■ **REQUIRED WORK**
Print, with no pictures, the exact lines that run from the one containing "You are a GUI" through the last line of the material below, both ends included.

BEGIN

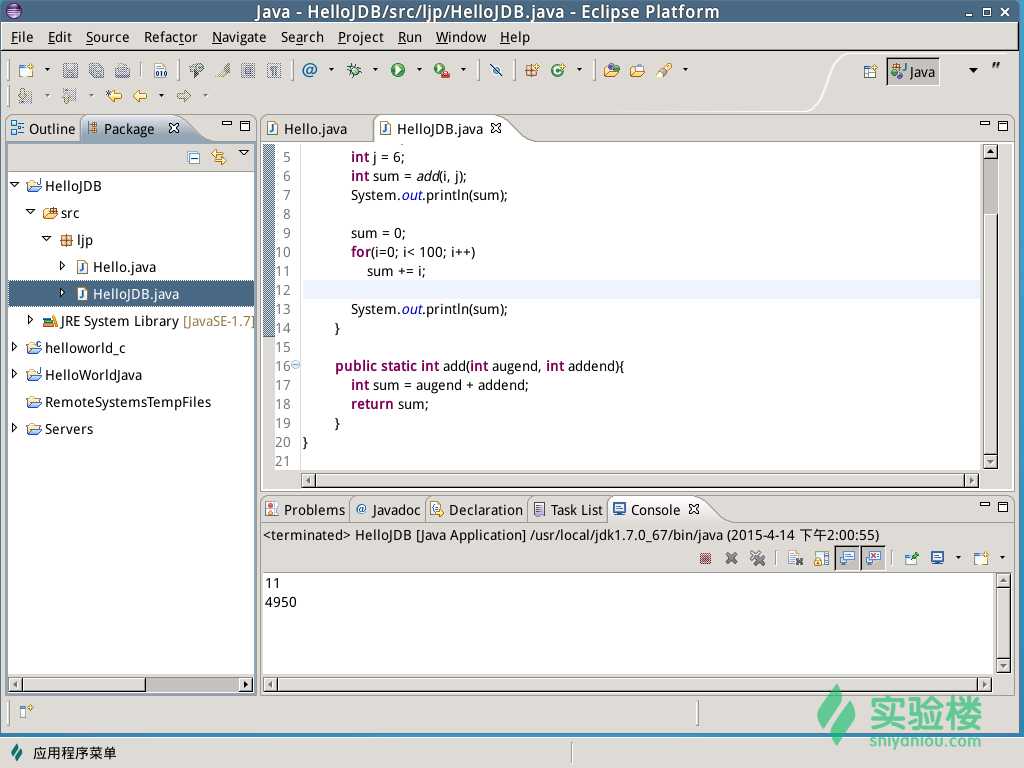The image size is (1024, 768).
Task: Click the editor vertical scrollbar thumb
Action: (990, 188)
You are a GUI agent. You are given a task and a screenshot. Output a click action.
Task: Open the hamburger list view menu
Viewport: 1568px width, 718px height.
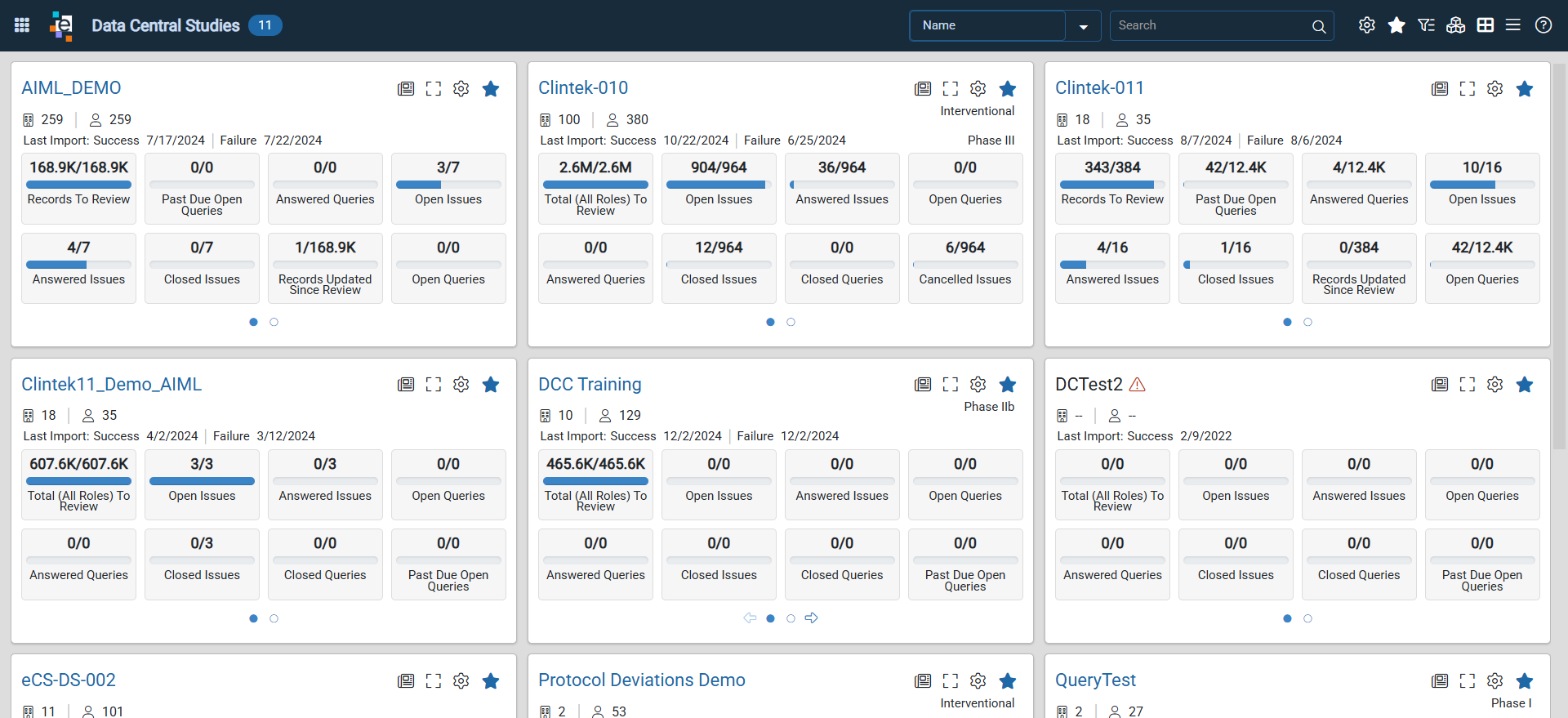tap(1513, 25)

END

■ **WRITTEN ANSWER**
You are a GUI agent. You are given a task and a screenshot. Output a click action.
Task: Open the hamburger list view menu
Viewport: 1568px width, 718px height.
tap(1513, 25)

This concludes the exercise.